Les formations pour y accéder restent encore trop basées sur la dimension nationale. En amont, certaines choses ont changé, comme à Sciences Po (la plupart des gens qui ont réussi le concours externe de l’ENA viennent de cette école), qui oblige ses étudiants en troisième année à aller étudier à l’étranger.

La formation des élites françaises pose la question de la diversification des recrutements, il faudrait recruter de manière plus diverses les hauts fonctionnaires. En France, on ne valorise pas assez le doctorat. Dans le fond, chez nous, mieux vaut faire une classe préparatoire puis Sciences Po et l’ENA, et c’est dommage car les élites sont formatées.

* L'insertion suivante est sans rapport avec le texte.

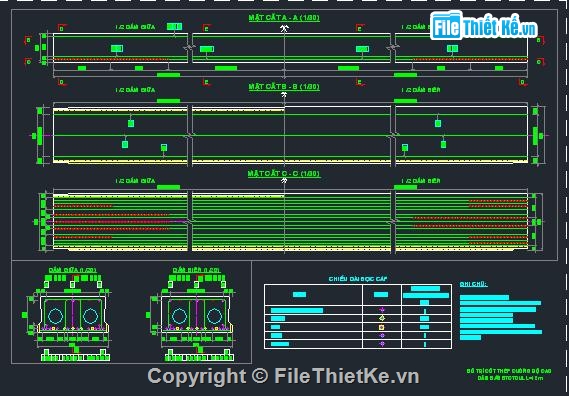Viewport: 569px width, 396px height.
Task: Click the green drawing title block text at bottom right
Action: pos(509,375)
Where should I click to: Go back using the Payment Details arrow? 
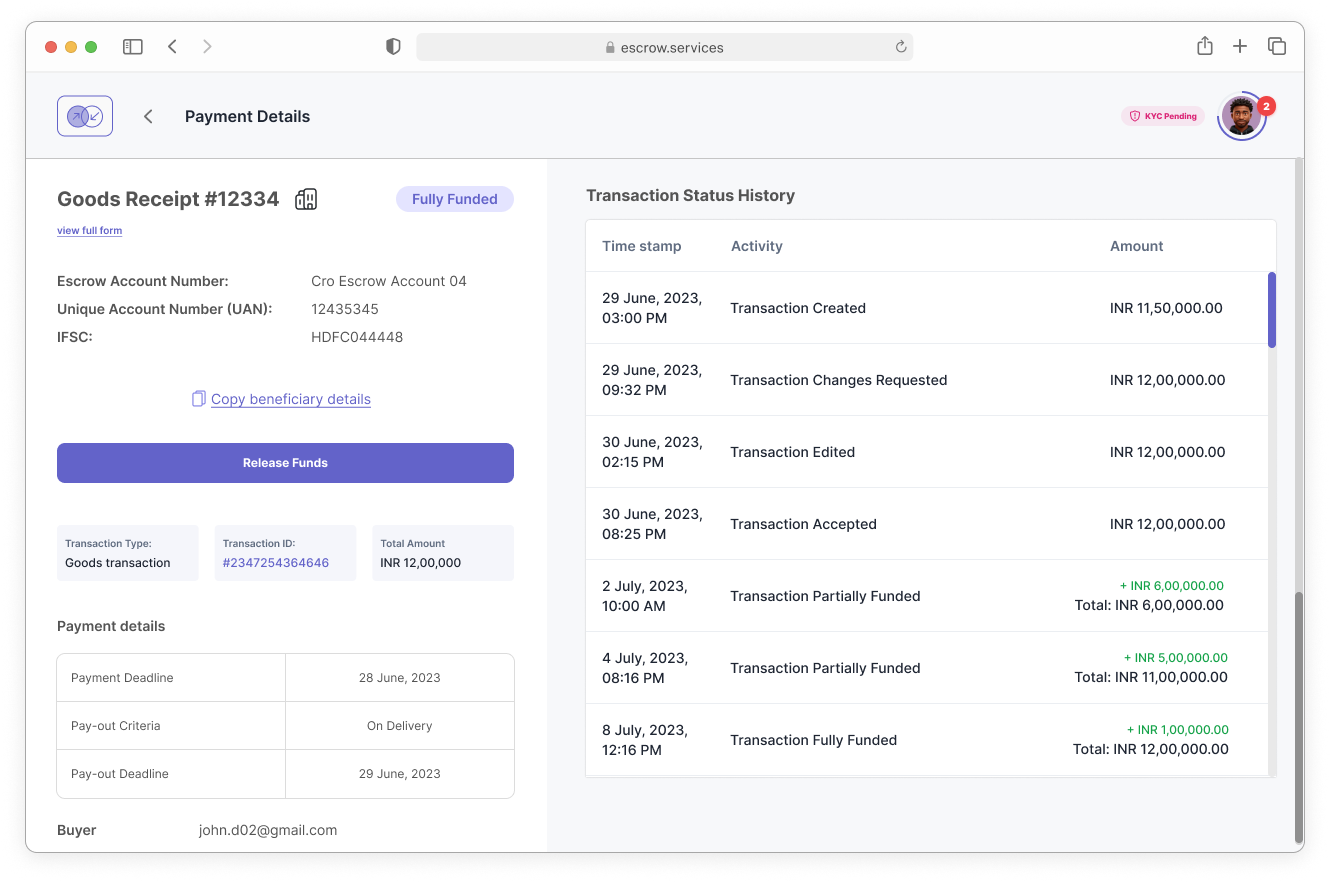coord(148,116)
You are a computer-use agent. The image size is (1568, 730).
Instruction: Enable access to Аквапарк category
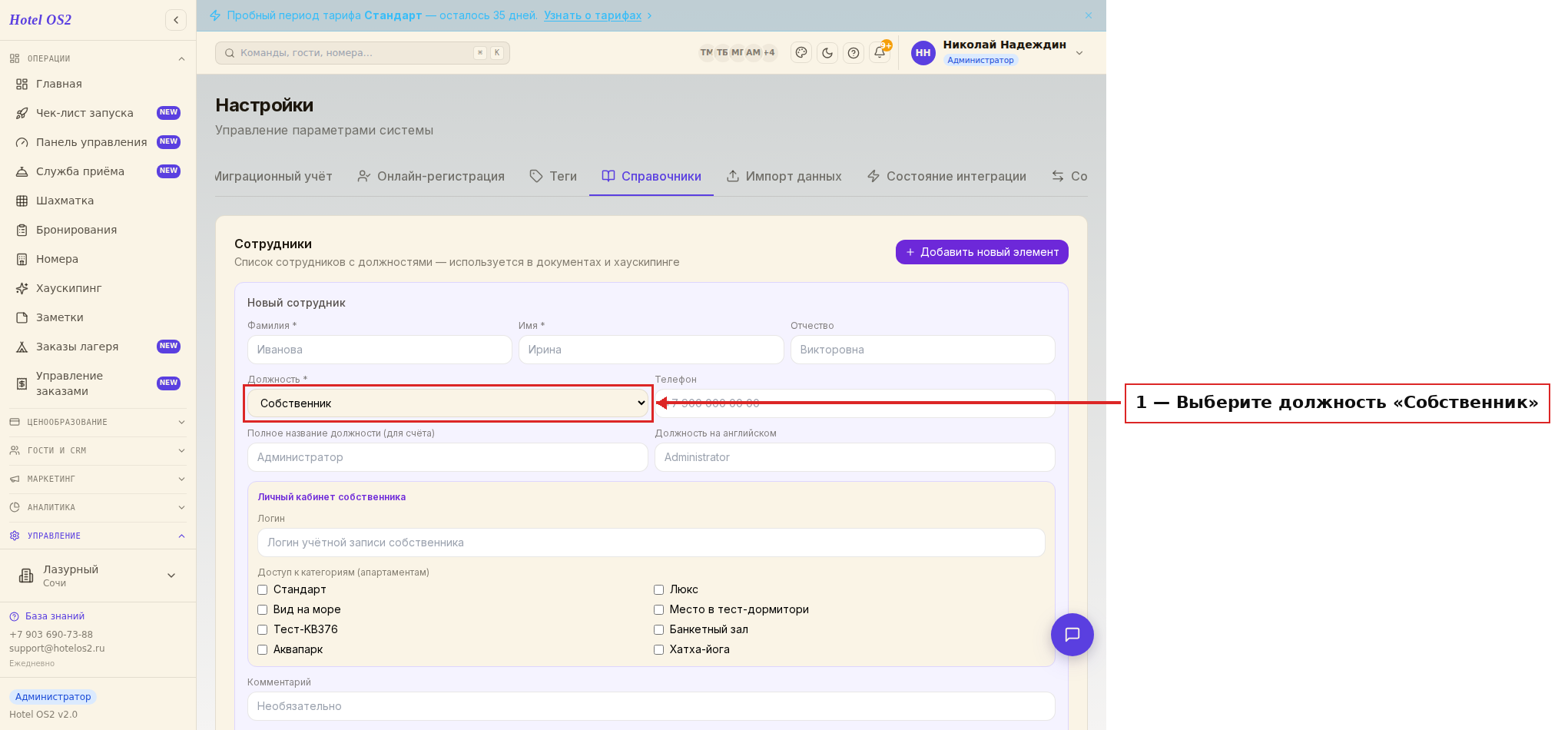tap(262, 649)
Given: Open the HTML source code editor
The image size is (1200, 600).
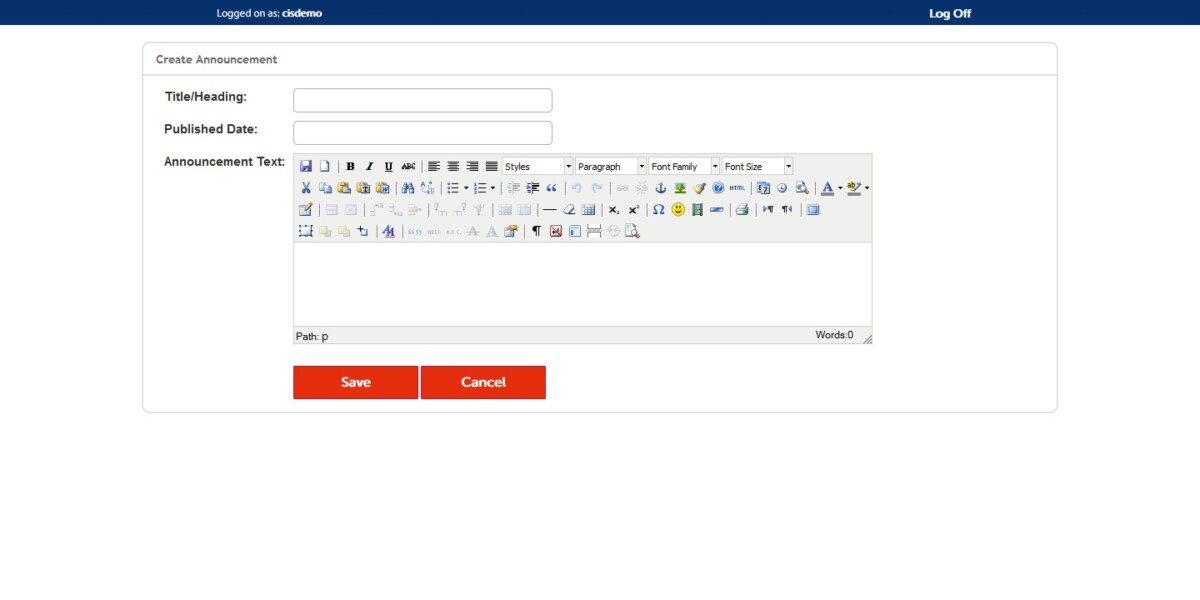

Elles sont certes endurantes, avec une capacité de travail, mais manque d’originalité, ce qui pèse au fonctionnement administratif du pays.

Que coûte à la France cet aveuglement ?

Il n’y a pas que les hauts fonctionnaires en France parmi les élites, c’est donc difficile à évaluer en terme de coût.

Ces technocrates ont une grande loyauté à l’Etat mais ont une pensée trop formatée dans le cadre national, ce qui repose le problème de la diversification des élites administratives en France. On aurait intérêt à recruter des français qui ont étudié en Allemagne, un doctorat aux États-Unis… Cela apporterait plus de créativité à nos hauts fonctionnaires, et les rendrait plus efficaces.

En Grande-Bretagne on peut devenir haut fonctionnaire avec des parcours plus diversifié, comme en Allemagne, même si il y a un certain monopole des juristes. On devrait valoriser des profils plus atypiques. L’ENA a ouvert une troisième voie à son concours, pour des personnes ayant travaillé dans le milieu associatif par exemple, mais ce sont des initiatives trop faibles pour l’instant.

Pour l’instant en France, nos technocrates sont encore un peu figés.